Written instruction | Copy the listing below line for line, keeping every character unchanged.

Data to process |
--- start ---
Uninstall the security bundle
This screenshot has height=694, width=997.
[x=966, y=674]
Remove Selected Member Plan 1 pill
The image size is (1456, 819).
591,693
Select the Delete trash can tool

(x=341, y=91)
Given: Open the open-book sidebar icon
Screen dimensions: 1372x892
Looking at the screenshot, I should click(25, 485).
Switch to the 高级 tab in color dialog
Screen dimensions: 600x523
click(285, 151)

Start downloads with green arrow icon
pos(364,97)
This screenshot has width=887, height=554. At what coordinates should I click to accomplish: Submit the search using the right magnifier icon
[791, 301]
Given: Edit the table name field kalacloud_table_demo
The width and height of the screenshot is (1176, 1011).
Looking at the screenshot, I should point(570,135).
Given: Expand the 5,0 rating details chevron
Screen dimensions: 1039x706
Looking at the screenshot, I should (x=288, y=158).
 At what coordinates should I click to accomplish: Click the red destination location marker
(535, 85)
--- end ---
Response |
Uninstall the security bundle
This screenshot has height=694, width=997.
[x=966, y=674]
Remove Selected Member Plan 1 pill
The image size is (1456, 819).
591,693
Select the Delete trash can tool

(x=341, y=91)
Given: Open the open-book sidebar icon
Screen dimensions: 1372x892
Looking at the screenshot, I should click(25, 485).
Switch to the 高级 tab in color dialog
Screen dimensions: 600x523
click(285, 151)

Start downloads with green arrow icon
pos(364,97)
This screenshot has width=887, height=554. At what coordinates should I click to accomplish: Submit the search using the right magnifier icon
[791, 301]
Given: Edit the table name field kalacloud_table_demo
The width and height of the screenshot is (1176, 1011).
Looking at the screenshot, I should point(570,135).
Given: Expand the 5,0 rating details chevron
Screen dimensions: 1039x706
Looking at the screenshot, I should (x=288, y=158).
 At what coordinates should I click to accomplish: Click the red destination location marker
(535, 85)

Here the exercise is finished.